Pause for hollow laughter from any manager / owner of a small company! Staff performance management isn’t any easier when you’ve fewer than 10 employees, it’s just different and even more of a worry. Small companies live closer to the knife-edge than large ones and a single individual’s failings may be enough to put everyone out of work. As boss, you’re sorting out 101 little and large problems at once and relying on your instincts to make the right decision every time. Being also chief sales executive and company representative, it’s likely you’re out of the office most of the time so staff performance management problems may reach crisis point before you spot them.
In the middle of the mayhem, what practical steps can a busy boss take to stop staff performance management problems arising in the first place (and solve them if they do)?
The first essential is to sort out what aspects of staff performance management truly are key to your business’s survival and growth.
Use the whole team’s contacts to track down a couple of intelligent, trustworthy but currently unemployed business studies or accountancy graduates who’ll do a first class independent business assessment in return for pub lunches, their expenses and something good to put on their CVs. NB: asking your team to help you find staffers for this project makes them feel more in control and more confident about your motives!
You ask your graduate “consultants” to guide the whole workforce (you included) on what the business has to do now and in the future to attract and keep sufficient numbers of profitable customers and supply them with services / products at margins high enough to pay everybody’s wages. The graduates should analyse the contribution each job makes to keeping the business viable; also, what simple, verifiable staff performance management measures will most help each job holder and the business keep track of how they’re doing.
Allow plenty of time for staff to question, dispute, discuss and refine the graduates’ presentations. The staff performance management measures eventually agreed will then be used by each worker for routine self-monitoring and for setting improvement targets from their current baselines of performance.

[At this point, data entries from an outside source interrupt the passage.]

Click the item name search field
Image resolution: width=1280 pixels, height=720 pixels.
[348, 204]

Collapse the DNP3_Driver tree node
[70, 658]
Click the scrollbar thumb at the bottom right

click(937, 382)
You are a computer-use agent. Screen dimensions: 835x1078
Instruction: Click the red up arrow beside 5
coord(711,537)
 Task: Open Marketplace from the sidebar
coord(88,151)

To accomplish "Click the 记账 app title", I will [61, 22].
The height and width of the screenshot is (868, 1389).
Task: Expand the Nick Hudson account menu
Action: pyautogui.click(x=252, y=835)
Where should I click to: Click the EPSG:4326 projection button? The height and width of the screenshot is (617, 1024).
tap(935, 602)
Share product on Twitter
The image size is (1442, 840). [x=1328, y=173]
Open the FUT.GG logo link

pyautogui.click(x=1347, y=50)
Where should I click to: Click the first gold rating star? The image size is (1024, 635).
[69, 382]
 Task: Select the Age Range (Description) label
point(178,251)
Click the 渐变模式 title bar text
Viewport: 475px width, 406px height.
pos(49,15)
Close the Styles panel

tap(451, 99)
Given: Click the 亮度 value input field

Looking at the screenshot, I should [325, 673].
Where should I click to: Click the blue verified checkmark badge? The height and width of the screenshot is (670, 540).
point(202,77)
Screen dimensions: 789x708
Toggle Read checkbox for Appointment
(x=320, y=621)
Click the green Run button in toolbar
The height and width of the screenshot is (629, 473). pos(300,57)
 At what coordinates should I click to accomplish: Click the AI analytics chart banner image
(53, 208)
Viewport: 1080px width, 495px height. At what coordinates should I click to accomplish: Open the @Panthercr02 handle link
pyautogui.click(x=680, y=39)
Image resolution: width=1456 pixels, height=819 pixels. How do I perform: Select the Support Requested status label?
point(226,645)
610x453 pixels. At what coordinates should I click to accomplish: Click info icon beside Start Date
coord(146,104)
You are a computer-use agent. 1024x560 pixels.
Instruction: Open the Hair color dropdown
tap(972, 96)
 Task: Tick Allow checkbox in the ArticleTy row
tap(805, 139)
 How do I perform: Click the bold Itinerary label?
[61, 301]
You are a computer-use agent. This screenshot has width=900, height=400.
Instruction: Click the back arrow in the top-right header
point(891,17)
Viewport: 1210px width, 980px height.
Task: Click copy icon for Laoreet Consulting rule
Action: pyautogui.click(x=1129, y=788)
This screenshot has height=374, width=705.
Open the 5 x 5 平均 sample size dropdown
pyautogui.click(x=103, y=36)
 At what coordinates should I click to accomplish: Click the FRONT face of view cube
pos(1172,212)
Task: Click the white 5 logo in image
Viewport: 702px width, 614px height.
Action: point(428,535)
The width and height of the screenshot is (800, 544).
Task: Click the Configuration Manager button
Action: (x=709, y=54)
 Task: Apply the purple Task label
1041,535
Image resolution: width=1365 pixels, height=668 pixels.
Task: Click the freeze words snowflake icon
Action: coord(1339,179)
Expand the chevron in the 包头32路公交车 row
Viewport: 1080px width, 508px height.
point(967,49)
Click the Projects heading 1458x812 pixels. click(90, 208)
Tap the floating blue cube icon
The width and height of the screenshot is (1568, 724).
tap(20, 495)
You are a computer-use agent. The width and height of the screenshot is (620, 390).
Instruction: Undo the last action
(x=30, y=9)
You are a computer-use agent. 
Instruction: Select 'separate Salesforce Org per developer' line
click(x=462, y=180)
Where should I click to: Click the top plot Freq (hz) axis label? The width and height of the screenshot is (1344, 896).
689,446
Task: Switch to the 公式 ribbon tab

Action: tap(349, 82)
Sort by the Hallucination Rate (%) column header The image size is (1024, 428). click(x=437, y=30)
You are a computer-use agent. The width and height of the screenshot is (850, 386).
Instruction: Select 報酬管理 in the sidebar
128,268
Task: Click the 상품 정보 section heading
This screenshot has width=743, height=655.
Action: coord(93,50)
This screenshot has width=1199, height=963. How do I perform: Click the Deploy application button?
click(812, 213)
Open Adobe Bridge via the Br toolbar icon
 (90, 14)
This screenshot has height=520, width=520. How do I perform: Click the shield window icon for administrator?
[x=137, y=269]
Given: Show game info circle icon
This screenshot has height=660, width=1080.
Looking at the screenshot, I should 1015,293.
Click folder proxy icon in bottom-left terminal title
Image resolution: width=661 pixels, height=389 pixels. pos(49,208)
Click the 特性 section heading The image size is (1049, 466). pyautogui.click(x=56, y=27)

From then on, manager and team should regularly review what the staff performance management measures are telling them about the well-being of the whole business. The whole emphasis should be on celebrating and spreading good staff performance, dealing with any areas of weakness through a problem-solving / co-coaching approach. No, this isn’t a soft, cosy way of dealing with staff performance management issues – it’s one of the few methods that very small companies find practical and productive.